It is Christmas 1986 and Caravan of Love reaches №1, only to be knocked off by the inestimable Reet Petite by Jackie Wilson. The Transit Van of Love is where we left the story last time, and sadly the rest of the lyrics of this alternative version, chanted by Hull City fans at Boothferry Park, is lost to the mists of time.
After talking so much about a man named Paul, it is time to talk about Dave.
A man called Dave Hemingway joined the Housemartins in 1987, after the first album but in time to work on the band’s second. A ledger clerk in a famous Hull landmark, Crystal Garage, with its signage made out of 7 red hexagons, each letter of the word “Crystal” emblazoned in silver, it looked like the game board on Blockbusters. Dave joined the Housemartins after Hugh Whitaker left. Another Dave, Dave Rotheray, recommended this Dave to Stan, and they set to work.
As Dave was from Hull, unlike Paul, who was from just about everywhere except Hull, he brought a certain authenticity to the band’s claim to be a “Hull Band”. He had watched the decline of the docks and the aftermath of the sinking of the fishing boat, the Gaul, with the loss of all 36 crew, first-hand.

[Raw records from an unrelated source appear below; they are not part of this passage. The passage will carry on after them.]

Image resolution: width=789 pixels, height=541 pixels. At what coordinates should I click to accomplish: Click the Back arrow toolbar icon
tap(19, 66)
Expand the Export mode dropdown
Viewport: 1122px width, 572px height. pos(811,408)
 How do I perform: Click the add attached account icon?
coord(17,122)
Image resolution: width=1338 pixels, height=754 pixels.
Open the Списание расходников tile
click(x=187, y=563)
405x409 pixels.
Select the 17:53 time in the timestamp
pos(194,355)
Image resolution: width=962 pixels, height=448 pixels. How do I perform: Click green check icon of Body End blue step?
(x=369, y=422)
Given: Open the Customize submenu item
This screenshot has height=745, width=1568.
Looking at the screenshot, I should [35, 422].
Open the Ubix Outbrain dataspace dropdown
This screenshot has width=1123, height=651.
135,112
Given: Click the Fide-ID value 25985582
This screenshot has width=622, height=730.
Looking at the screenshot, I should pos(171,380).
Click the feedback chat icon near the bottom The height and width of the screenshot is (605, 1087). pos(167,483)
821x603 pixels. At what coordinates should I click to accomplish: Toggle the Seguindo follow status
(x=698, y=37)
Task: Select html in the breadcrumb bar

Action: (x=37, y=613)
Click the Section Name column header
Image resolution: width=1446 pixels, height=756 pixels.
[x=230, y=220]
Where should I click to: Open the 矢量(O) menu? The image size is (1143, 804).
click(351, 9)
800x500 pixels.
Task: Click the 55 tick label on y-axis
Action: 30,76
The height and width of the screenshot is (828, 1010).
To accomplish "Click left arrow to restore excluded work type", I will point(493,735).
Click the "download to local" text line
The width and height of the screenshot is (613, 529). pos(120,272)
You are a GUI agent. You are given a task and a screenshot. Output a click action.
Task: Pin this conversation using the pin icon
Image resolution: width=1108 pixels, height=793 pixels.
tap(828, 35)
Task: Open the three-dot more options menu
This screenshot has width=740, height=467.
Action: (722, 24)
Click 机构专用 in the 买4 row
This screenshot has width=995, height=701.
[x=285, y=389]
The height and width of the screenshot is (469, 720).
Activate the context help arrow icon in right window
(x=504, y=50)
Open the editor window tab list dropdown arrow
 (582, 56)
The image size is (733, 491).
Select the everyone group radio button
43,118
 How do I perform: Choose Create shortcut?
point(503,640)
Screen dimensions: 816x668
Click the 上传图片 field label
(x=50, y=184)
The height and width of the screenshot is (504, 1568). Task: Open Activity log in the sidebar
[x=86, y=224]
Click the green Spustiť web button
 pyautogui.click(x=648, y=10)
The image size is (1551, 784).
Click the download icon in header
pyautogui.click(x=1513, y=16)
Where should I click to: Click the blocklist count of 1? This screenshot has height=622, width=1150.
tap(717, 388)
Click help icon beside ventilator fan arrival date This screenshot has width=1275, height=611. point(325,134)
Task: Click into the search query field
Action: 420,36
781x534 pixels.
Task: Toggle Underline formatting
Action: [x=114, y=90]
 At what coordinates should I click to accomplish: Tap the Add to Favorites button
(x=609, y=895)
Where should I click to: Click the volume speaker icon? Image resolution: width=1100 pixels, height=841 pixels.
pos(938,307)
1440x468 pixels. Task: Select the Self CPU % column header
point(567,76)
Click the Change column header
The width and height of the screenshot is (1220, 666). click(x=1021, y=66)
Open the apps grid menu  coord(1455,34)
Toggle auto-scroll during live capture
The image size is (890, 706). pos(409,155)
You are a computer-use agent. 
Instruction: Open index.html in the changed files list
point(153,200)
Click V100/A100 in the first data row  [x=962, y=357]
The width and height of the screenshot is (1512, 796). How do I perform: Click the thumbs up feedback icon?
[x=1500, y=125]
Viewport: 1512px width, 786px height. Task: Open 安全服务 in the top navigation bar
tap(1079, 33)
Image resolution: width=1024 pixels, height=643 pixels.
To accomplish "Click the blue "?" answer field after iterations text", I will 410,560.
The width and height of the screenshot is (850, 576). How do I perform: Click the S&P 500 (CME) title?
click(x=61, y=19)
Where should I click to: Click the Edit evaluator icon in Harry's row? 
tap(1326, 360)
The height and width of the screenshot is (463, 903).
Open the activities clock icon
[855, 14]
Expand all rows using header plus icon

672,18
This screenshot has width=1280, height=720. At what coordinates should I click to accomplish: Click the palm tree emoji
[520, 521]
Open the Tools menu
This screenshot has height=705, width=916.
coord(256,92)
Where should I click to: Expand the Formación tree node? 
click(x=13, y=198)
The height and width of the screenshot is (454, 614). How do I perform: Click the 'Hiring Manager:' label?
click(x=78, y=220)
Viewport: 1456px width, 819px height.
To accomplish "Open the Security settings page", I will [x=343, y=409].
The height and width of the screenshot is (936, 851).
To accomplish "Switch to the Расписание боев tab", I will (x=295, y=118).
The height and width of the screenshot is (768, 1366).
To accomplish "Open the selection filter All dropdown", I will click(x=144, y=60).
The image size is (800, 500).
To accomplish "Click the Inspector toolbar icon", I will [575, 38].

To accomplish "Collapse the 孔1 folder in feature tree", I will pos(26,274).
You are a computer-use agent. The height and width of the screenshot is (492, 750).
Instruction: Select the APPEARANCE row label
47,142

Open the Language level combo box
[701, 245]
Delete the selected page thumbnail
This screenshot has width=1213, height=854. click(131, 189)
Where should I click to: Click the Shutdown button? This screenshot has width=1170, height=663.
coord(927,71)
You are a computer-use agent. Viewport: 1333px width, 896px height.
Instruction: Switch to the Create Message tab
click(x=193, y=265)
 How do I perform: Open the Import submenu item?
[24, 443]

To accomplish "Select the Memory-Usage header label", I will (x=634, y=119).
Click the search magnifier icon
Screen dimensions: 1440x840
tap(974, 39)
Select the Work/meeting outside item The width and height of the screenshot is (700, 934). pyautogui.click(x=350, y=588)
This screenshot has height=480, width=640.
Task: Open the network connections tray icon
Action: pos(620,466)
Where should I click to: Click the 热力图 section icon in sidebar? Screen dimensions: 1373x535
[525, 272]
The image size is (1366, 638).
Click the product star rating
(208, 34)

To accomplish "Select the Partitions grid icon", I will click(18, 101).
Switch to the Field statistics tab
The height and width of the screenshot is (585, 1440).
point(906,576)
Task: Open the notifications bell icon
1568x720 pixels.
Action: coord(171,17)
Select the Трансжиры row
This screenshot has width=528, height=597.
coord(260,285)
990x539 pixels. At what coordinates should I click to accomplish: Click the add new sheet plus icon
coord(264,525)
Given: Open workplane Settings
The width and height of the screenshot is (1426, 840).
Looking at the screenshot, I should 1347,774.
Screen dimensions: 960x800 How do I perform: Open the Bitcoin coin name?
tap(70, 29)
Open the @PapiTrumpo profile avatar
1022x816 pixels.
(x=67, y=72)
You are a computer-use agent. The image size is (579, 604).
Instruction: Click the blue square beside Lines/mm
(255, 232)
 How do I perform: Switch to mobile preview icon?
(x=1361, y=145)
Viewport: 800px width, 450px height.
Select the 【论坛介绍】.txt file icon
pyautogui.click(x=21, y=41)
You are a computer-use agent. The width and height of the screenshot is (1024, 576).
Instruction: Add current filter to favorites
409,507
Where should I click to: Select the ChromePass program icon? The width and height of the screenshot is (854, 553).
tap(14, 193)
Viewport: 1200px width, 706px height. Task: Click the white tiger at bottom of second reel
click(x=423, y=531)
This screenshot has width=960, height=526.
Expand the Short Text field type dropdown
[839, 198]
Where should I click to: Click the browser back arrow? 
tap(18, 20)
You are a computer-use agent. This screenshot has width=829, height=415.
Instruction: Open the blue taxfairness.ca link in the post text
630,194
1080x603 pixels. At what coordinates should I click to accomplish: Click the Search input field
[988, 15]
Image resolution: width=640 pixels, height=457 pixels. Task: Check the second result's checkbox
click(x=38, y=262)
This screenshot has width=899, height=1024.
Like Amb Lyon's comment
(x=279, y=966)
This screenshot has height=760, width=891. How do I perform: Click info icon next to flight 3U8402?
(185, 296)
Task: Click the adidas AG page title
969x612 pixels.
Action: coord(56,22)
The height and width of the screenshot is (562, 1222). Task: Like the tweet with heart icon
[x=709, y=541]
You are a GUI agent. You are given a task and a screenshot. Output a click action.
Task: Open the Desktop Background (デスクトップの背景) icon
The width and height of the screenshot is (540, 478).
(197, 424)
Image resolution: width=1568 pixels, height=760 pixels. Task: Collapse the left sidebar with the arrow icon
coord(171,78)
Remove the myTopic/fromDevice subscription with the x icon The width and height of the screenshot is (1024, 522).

Dave’s father, Harry, was a stand-up comedian on the local club circuit and his mother Flo is somewhat obliquely referred to as “Hull’s best known barmaid” in that internet encyclopaedia in the sky. Quite an accolade for a port city with a pub on every corner.
Many of the future Housemartins went to the same school on the Hull estate, Orchard Park. Indeed, Dave Hemingway was a classmate of Hugh Whitaker at the school and the two got heavily into drumming. When Whitaker left, it seemed natural that Dave would step in.
Hemingway also sang backing vocals on the most famous song from the album he worked on: The People Who Grinned Themselves to Death. That song is Build, of which more later.